La prudence est de mise. Le gouvernement semble adopter une approche réfléchie pour élaborer sa réforme des retraites. Parallèlement aux élections professionnelles dans la fonction publique, prévues pour décembre 2018, le report s'impose pour éviter des tensions inutiles. Une source proche des discussions souligne : "Nous risquerions d'enflammer le débat et de créer des tensions".
Une problématique délicate
Le risque de révolte sociale est accru, surtout avec la perspective que des syndicats tels que FO et la CGT envisagent de se mobiliser sur ce sujet. "Les membres pourraient vouloir rattraper les manques de mobilisation précédents", souligne Jean-Louis Deroussen de la CFTC. Le gouvernement est donc contraint d'agir avec finesse pour éviter une alliance syndicale unie contre la réforme, comme cela a été le cas pour la réforme du code du travail.

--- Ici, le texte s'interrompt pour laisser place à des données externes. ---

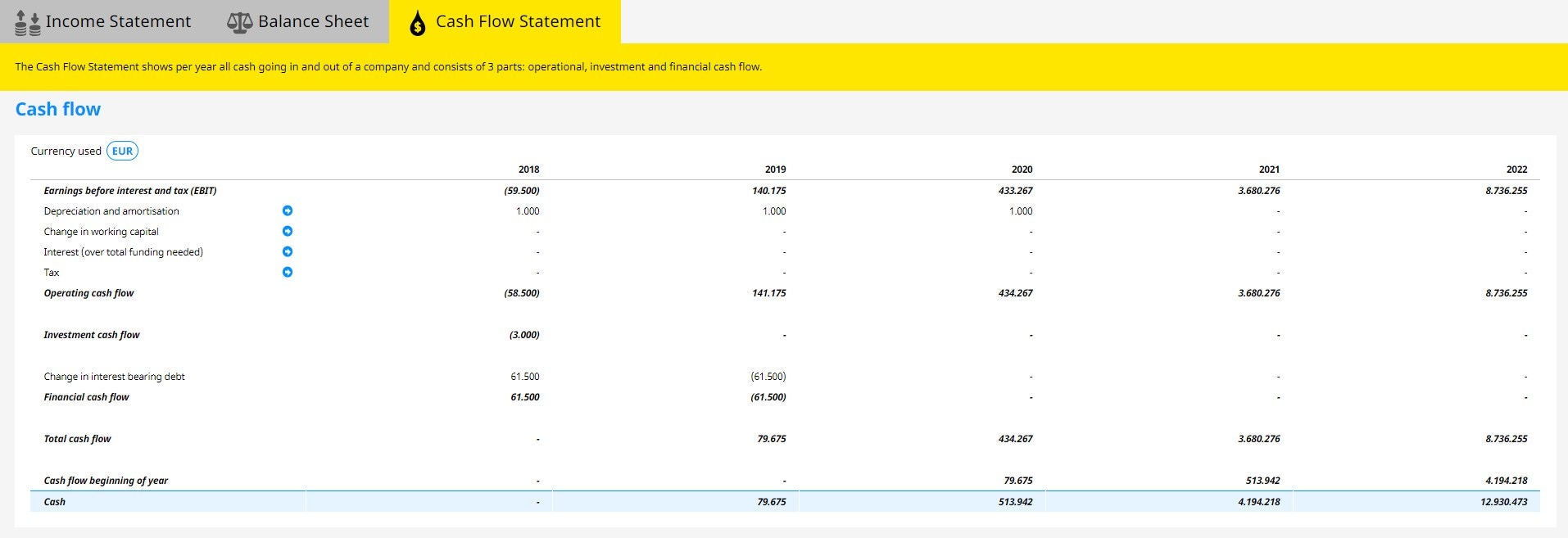Select the 2018 column header
Screen dimensions: 1568x538
528,170
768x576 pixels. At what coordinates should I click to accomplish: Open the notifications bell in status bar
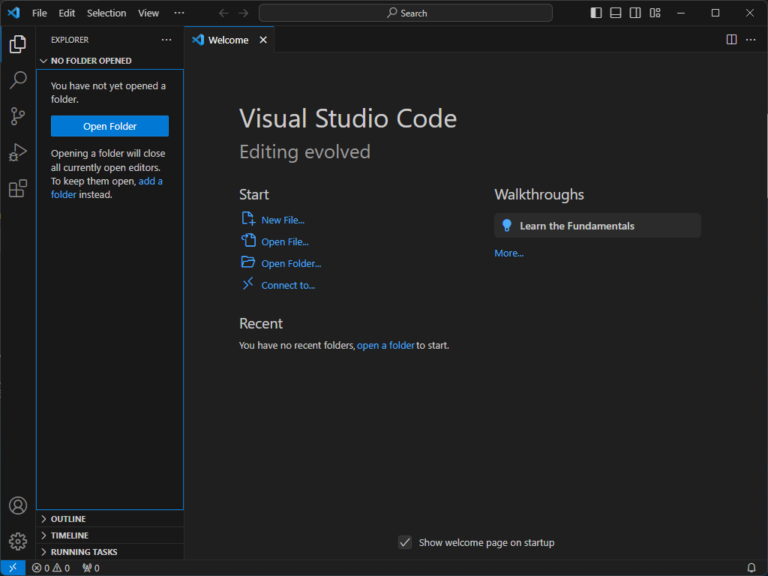[751, 568]
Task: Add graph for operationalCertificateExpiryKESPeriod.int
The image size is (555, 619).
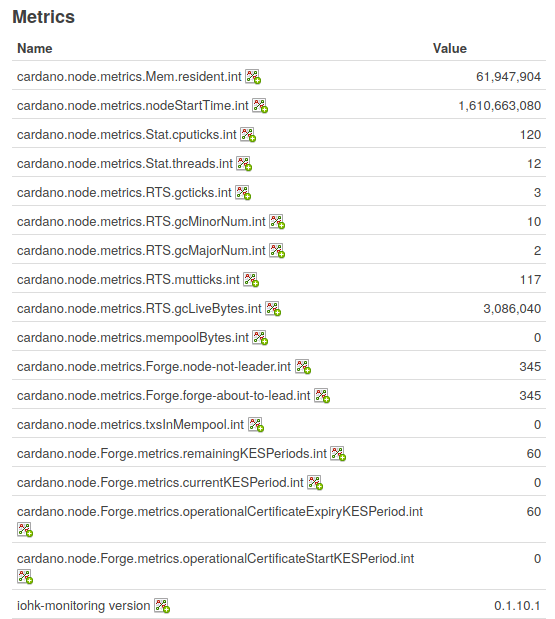Action: click(x=25, y=530)
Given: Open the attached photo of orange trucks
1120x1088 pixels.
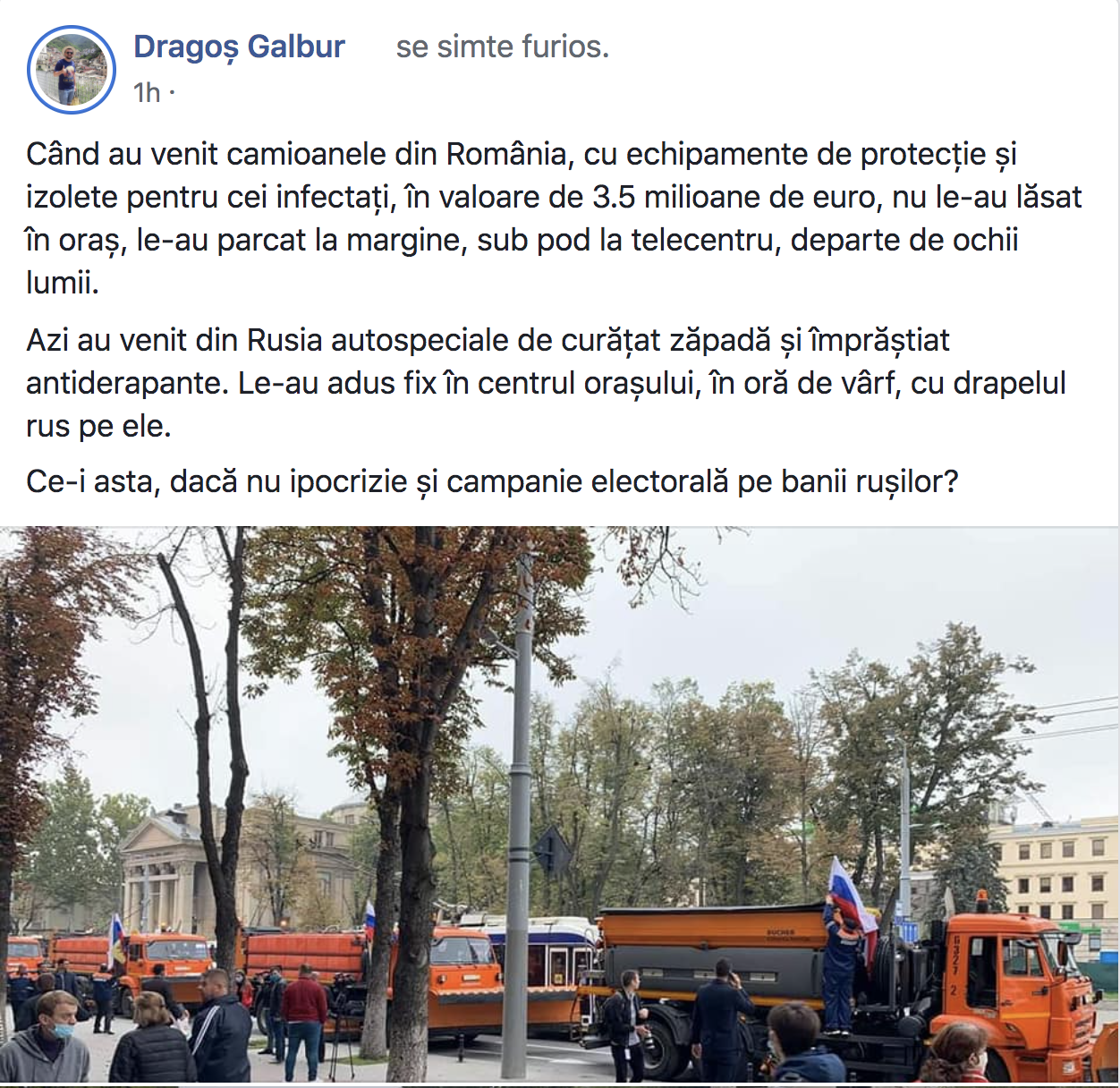Looking at the screenshot, I should 560,806.
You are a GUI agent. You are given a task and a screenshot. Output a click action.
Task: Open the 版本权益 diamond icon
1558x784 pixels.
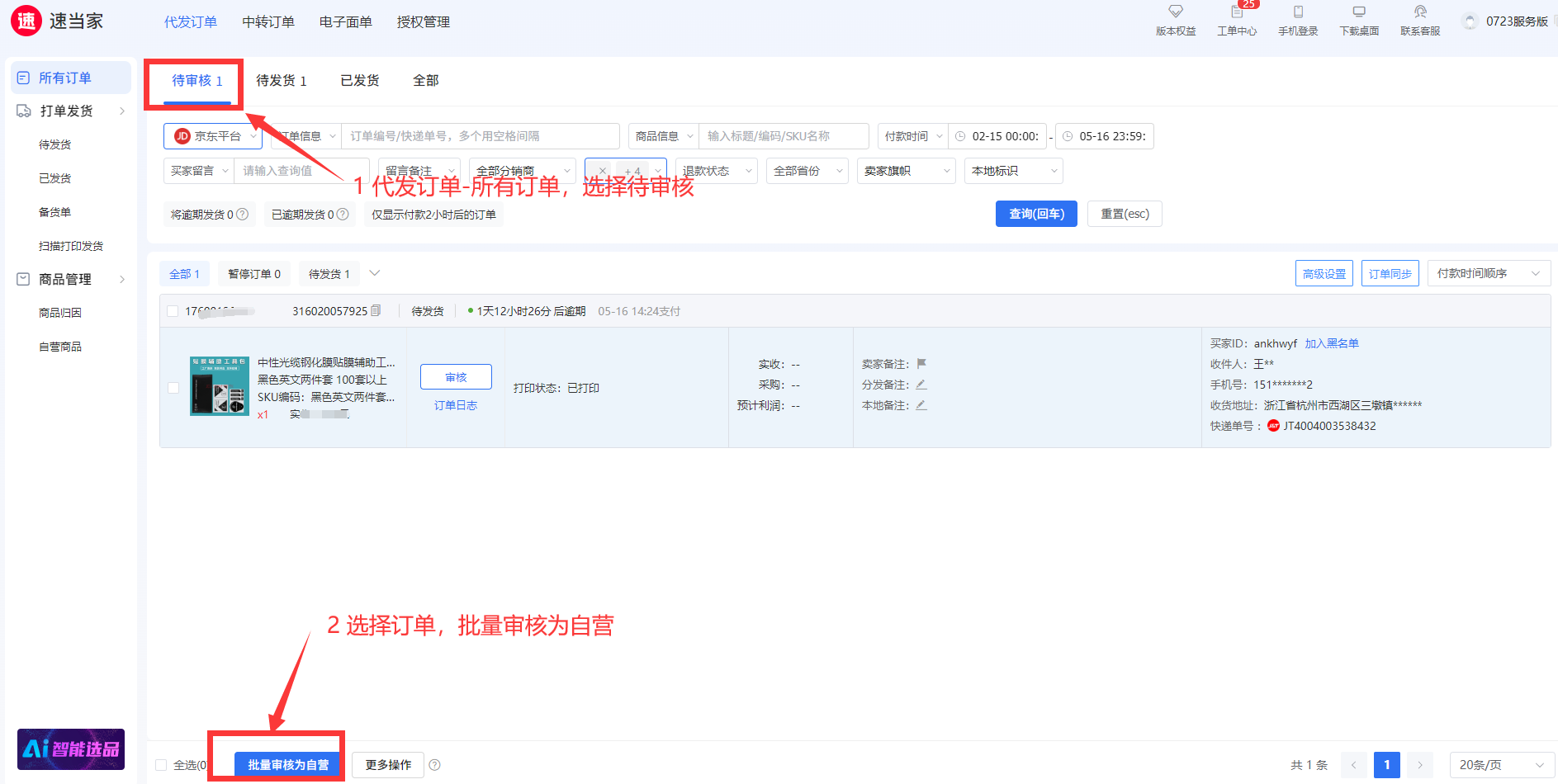click(x=1175, y=12)
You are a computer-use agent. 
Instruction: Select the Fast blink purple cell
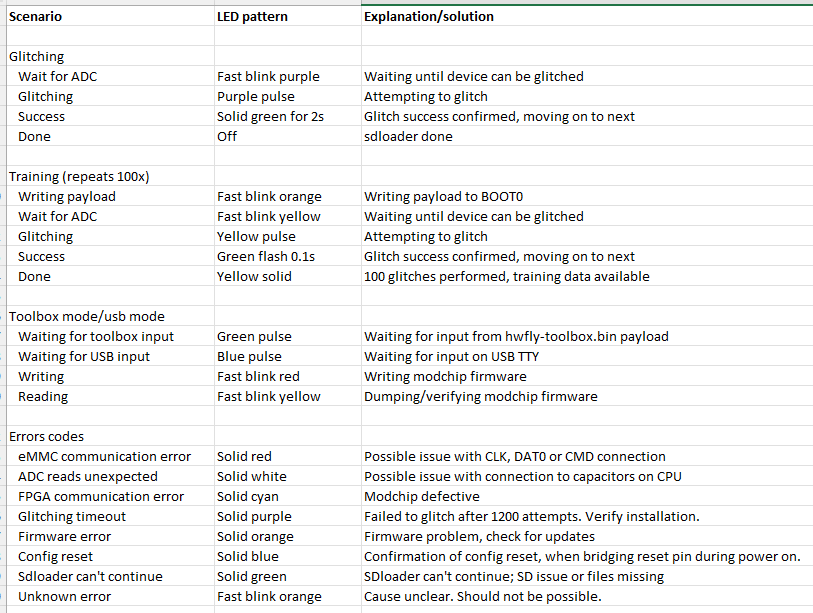[x=288, y=76]
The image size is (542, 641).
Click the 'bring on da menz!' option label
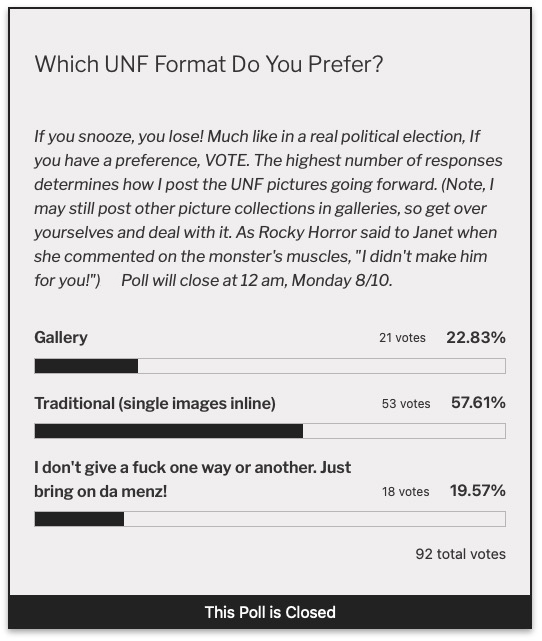(101, 491)
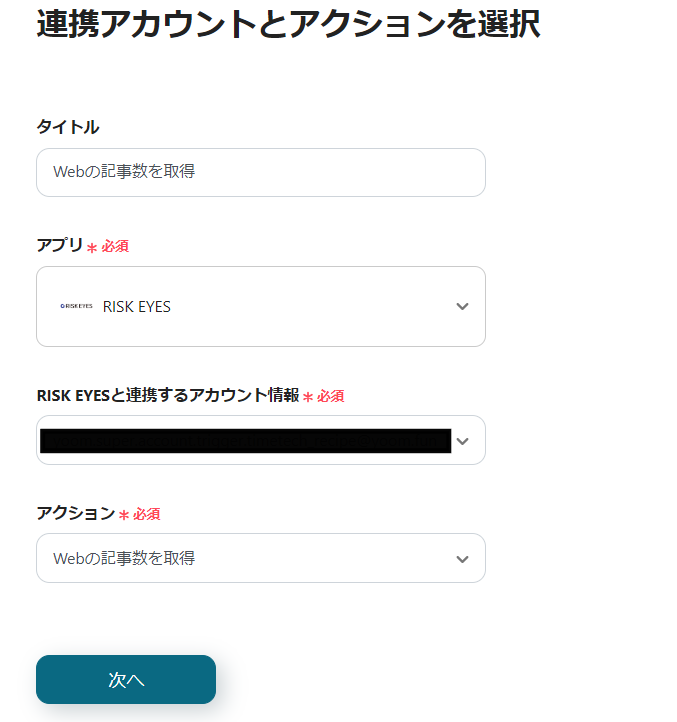Select the RISK EYES text in the app selector
Screen dimensions: 677x722
click(137, 307)
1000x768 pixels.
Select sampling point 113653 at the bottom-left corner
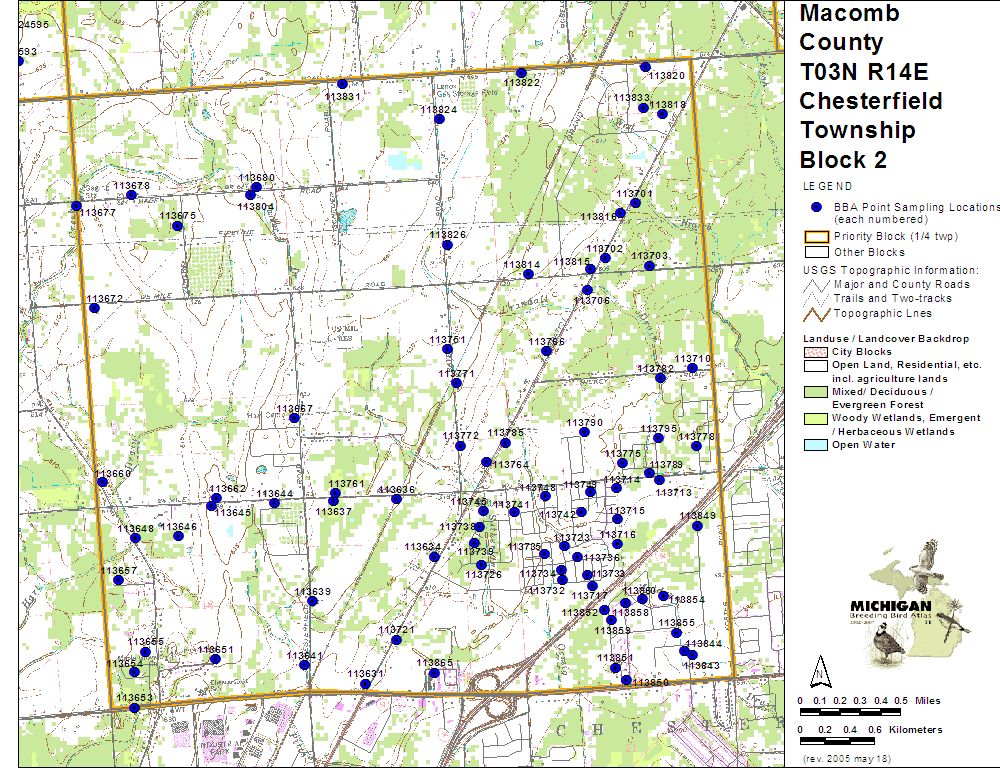pyautogui.click(x=134, y=708)
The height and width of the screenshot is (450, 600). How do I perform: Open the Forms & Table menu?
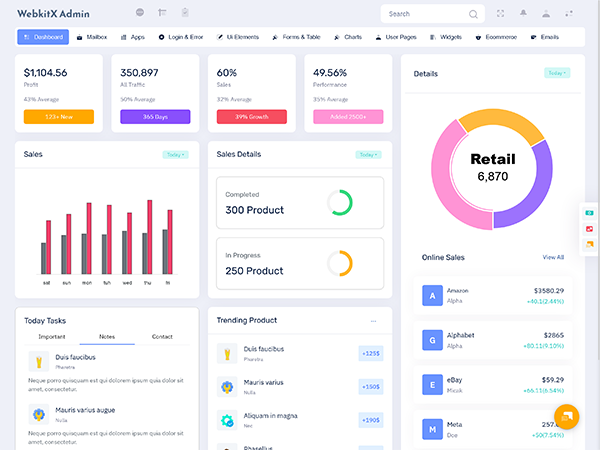tap(296, 37)
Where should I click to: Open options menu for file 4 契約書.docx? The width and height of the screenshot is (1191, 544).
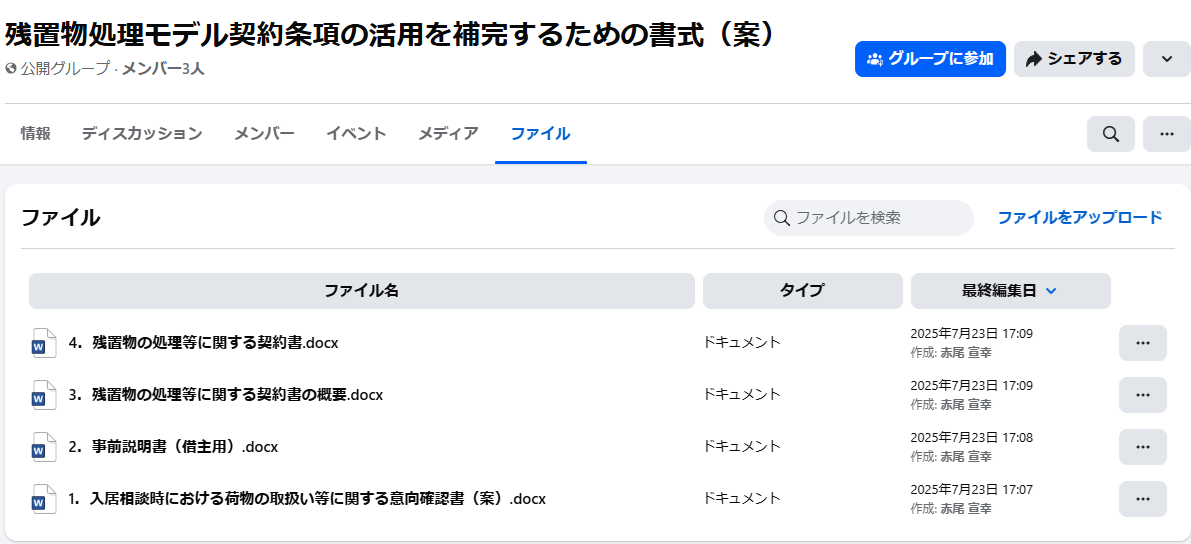(1142, 343)
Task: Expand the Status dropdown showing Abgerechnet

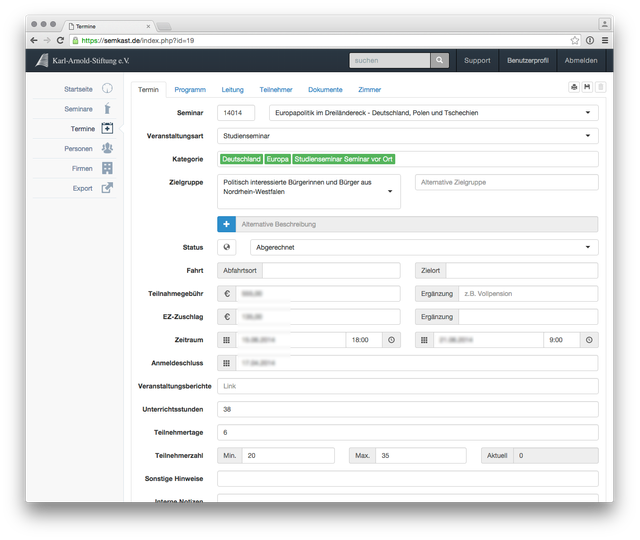Action: (x=588, y=247)
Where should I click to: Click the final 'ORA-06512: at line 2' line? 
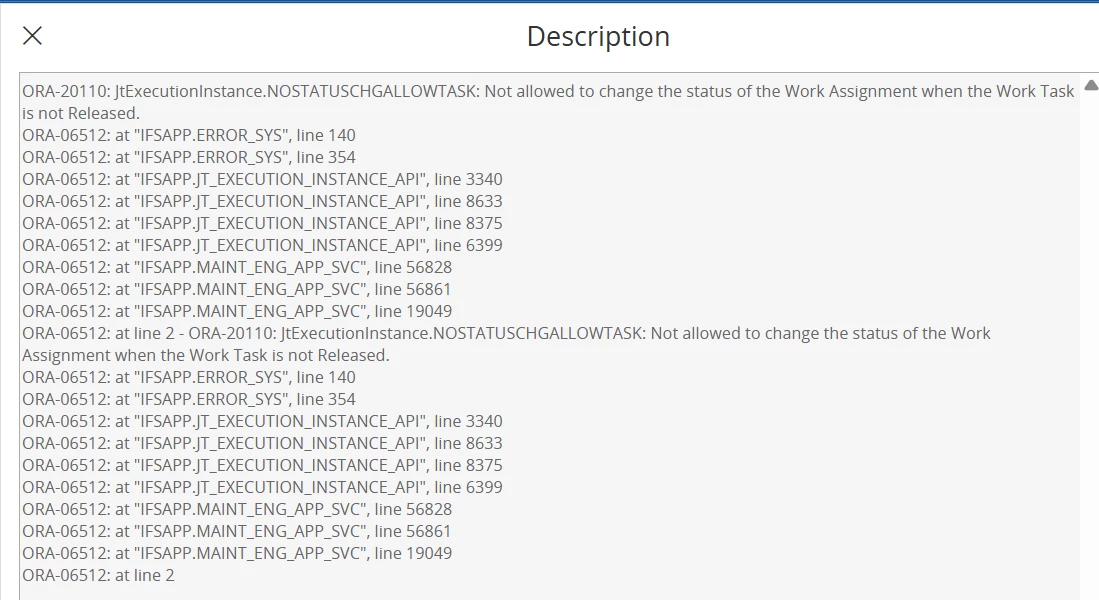(98, 575)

Deux options étaient envisageables : agir rapidement au début de l'année 2018 ou temporiser en attendant les élections européennes de juin 2019. La seconde option semble celle privilégiée, même si la préparation de la réforme, présentée comme "systémique", a déjà débuté avec des réunions entre le haut-commissaire aux retraites et les organisations sociales.
Vers une uniformité des régimes
Les principes fondamentaux de la réforme, défendus par Emmanuel Macron, se concentrent sur un slogan révélateur: "Un euro cotisé doit donner les mêmes droits à pension pour tous". Cela implique de mettre fin à la diversité des systèmes de retraite en France – actuellement près de quarante – en uniformisant les âges de départ et les montants des pensions, quelle que soit la situation professionnelle (salarié, fonctionnaire, indépendant).
Un système basé sur des points
Le gouvernement envisage également d'introduire un système de points pour le calcul des retraites, similaire aux régimes complémentaires. Dans ce modèle, chaque travailleur accumule des points en cotisant et, au moment de la retraite, ces points sont convertis en pension selon divers critères tels que le nombre d'années cotisées ou l'espérance de vie.
Ce système, largement plus transparent, aura l'avantage de faciliter les transitions professionnelles, permettant de conserver les points acquittés indépendamment du statut. Une préoccupation majeure reste la potentielle suppression des régimes spéciaux, comme ceux des agents de la SNCF ou de la RATP, dont les réformes avaient provoqué une fronde en 1995.
"Un régime unifié ne signifiera pas nécessairement des conditions identiques de retraite pour tous à chaque âge", affirme Frédéric Sève de la CFDT. Des ajustements pourront être faits, reconnaissant que certains métiers, notamment les forces de l'ordre ou les militaires, peuvent justifier une prise de retraite anticipée. Sève met également en garde : "Éviter les changements simultanés de système et de conditions est crucial", rappelant qu'Emmanuel Macron avait assuré qu'il ne toucherait pas à ces paramètres durant sa campagne.